The above looks like it's doing the standard deviation calculation based on the binomial but that formula hasn't been covered up to this point of the book.
The answer in the book is 3,421.84.
I know that $\mathrm{E}[x] = 114$.
so,
$$
V(x) = ((1000-114)^2 \cdot 7.3\%) + ((10000-114)^2 \cdot 0.41\%) + ((0-114)^2 \cdot 92.19\%)
\approx 469991.004
$$, taking square root $\approx 685.558899001$
Is the 685.55 the std on 1-unit of insurance? How do I get value for 5 units?
Best Answer
I had to read the whole question because the part you quoted provides insufficient information. I will also say that this is a rather poor quality question and solution for reasons we will see shortly.

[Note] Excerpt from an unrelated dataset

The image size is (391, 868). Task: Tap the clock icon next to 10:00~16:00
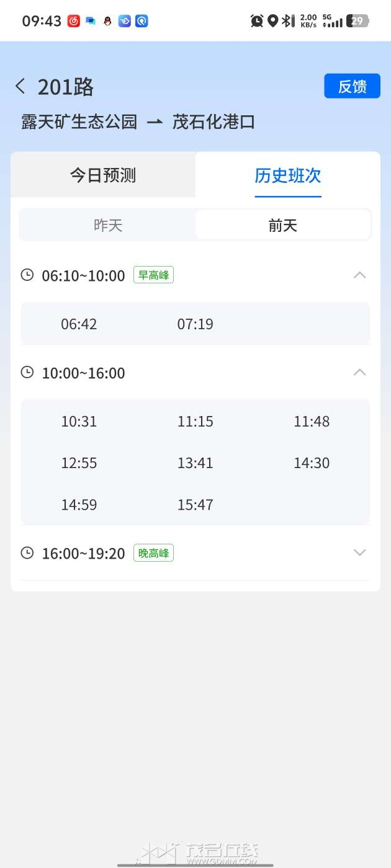[27, 372]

Let's look at the variance of the claim amount on $5$ units of insurance, with the additional (implied, but required) assumption that:
Then the claim amount random variable $L$ for a single unit of insurance has PMF $$\begin{align*} \Pr[L = 0] &= 0.92\color{red}{2}9 \\ \Pr[L = 1000] &= 0.073 \\ \Pr[L = 10000] &= 0.0041 \\ \end{align*}$$ The expected value of $L$ is $$\operatorname{E}[L] = (0)(0.9229) + (1000)(0.073) + (10000)(0.0041) = 114$$ which is the pure premium. The expected value of $L^2$ is $$\operatorname{E}[L^2] = (0)^2(0.9229) + (1000)^2(0.073) + (10000)^2(0.0041) = 483000.$$ Therefore, the variance on a single unit of insurance is $$\operatorname{Var}[L] = \operatorname{E}[L^2] - \operatorname{E}[L]^2 = 470004.$$ Now, in addition to the implied but unstated assumptions above, we encounter a problem regarding the manner in which the $5$ units of insurance are issued. If they are issued to a single employee, then the variance is $5^2 = 25$ times the variance of $L$, since $$\operatorname{Var}[5L] = 5^2 \operatorname{Var}[L],$$ hence the standard deviation of $5L$ is $5$ times the standard deviation of $L$. This results in an answer closest to that provided by the text: $$\operatorname{SD}[5L] = 5 \operatorname{SD}[L] = 5\sqrt{470004} \approx 3427.84.$$ However, this is not explicitly stated. One unit can be assigned to each of $5$ employees, in which case the variance is the sum of $5$ independent and identically distributed claim amount variables: $$\operatorname{Var}[L_1 + L_2 + L_3 + L_4 + L_5] = 5\operatorname{Var}[L],$$ and the standard deviation is only $\sqrt{5 \operatorname{Var}[L]} \approx 1532.98$.